If you are migrating from Rails 1.2 then you can use this rake task to generate the secret key.
rake secret:generate:key More info at
http://dev.rubyonrails.org/ticket/10363


NoobSaibot Dec 17, 2007 at 07:33

i wonder why it is not possible to create a submit button by writing something like: f.submit

This makes it kinda difficult to create custom form builder.

Do you have any hints on that issue?


robert Dec 17, 2007 at 08:15

Neeraj: It's actually been changed to rake secret. I originally had it as that long winded rake task but after talking to bitsweat and DHH, it got shorten down to rake secret.


Grant Dec 17, 2007 at 08:56

I know people aren't crazy about MS's View State, but is there a way in Rails to write session state to the rendered html. I have users that do not want to use cookies.

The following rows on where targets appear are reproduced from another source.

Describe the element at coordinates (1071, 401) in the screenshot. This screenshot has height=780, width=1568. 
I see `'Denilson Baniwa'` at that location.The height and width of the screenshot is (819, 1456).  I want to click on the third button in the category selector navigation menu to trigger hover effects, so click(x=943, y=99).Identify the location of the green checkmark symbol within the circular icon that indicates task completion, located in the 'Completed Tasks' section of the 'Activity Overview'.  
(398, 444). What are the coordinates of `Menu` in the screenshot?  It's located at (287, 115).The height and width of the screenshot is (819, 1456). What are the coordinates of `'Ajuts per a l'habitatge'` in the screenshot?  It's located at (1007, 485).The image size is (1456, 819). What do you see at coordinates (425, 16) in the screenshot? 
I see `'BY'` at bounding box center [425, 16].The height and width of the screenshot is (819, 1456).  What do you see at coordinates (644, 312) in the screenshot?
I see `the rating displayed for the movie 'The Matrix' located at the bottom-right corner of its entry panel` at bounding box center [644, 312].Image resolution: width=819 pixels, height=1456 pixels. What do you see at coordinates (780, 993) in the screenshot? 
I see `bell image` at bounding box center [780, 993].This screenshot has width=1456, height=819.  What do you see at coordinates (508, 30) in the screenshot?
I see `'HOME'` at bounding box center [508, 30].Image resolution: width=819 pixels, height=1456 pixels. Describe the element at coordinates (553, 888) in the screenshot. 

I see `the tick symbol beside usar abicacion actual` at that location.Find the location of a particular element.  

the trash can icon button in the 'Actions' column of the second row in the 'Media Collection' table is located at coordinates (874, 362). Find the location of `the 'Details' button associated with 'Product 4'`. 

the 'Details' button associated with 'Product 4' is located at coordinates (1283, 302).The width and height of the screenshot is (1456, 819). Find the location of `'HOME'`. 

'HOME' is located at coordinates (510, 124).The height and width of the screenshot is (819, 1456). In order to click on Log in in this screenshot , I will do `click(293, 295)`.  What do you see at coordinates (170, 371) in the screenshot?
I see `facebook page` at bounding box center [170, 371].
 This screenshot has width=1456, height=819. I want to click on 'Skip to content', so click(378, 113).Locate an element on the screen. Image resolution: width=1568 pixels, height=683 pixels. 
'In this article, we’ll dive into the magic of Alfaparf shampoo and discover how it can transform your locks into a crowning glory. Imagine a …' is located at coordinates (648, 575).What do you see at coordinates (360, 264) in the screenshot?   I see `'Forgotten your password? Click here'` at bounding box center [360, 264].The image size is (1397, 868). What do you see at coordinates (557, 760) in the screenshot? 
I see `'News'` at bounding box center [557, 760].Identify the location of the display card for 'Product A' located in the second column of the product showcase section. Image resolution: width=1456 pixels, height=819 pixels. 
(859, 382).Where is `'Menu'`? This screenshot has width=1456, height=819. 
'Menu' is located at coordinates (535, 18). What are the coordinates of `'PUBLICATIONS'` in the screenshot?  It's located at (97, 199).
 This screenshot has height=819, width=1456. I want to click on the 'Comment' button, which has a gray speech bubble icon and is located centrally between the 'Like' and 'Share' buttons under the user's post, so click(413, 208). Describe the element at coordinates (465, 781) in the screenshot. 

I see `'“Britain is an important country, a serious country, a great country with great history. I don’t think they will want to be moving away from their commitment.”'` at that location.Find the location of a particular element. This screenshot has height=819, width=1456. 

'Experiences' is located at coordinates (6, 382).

R. Elliott Mason Dec 17, 2007 at 13:52

I didn't know Rails 2.0 had this.

I remember when it was impossible for me to open or even delete the sessions folder on my server because it was filled with thousands of files. Ended up using some shell command that I can't recall, and even then it took a few minutes to complete.


Mr Bogus Dec 17, 2007 at 20:43

You didn't mention this, but I assume the encrypted cookie approach also has an added overhead of session data encryption and decryption. Perhaps a good use for memcached.


Stephen Dec 18, 2007 at 02:17

If one of your goals is to use obfuscated URLs to hide the IDs of users and other objects, doesn't storing the ID of the user in the cookie screw things up for you? I guess unless you store the encrypted ID...


M Graff Dec 18, 2007 at 09:05

If you are using secret ID numbers, you should really evaluate why you are doing this. Is there harm in letting the user see that an object is number 1001, and is that different than seeing an encrypted id of 10230103103, if both are constants?


Mike Dec 18, 2007 at 15:09

I am using SQLSessionStore plugin (wich was proven to be far more faster the the default file method and even the activercrd session method). Is it smart to switch over to the new cookie method?


Ryan Bates Dec 18, 2007 at 16:05

@NoobSaibot, I hope to cover custom form builders in a future episode. Thanks for the suggestion!

@Mr Bogus, I haven't done any performance testing on this yet so I'm not really sure of the overhead.

@Mike, if you already have a working solution that doesn't cause problems or constant maintenance then I would say stick with it. The biggest benefit I see to a cookie based store is the zero maintenance.


cease Dec 21, 2007 at 11:20

on a side note.. why don't these mov files play in vlc ? I hate quicktime


Tony Dec 30, 2007 at 01:12

What if the user has multiple browser windows open to the site? Are they now sharing the same session information, even though they should be considered two different sessions?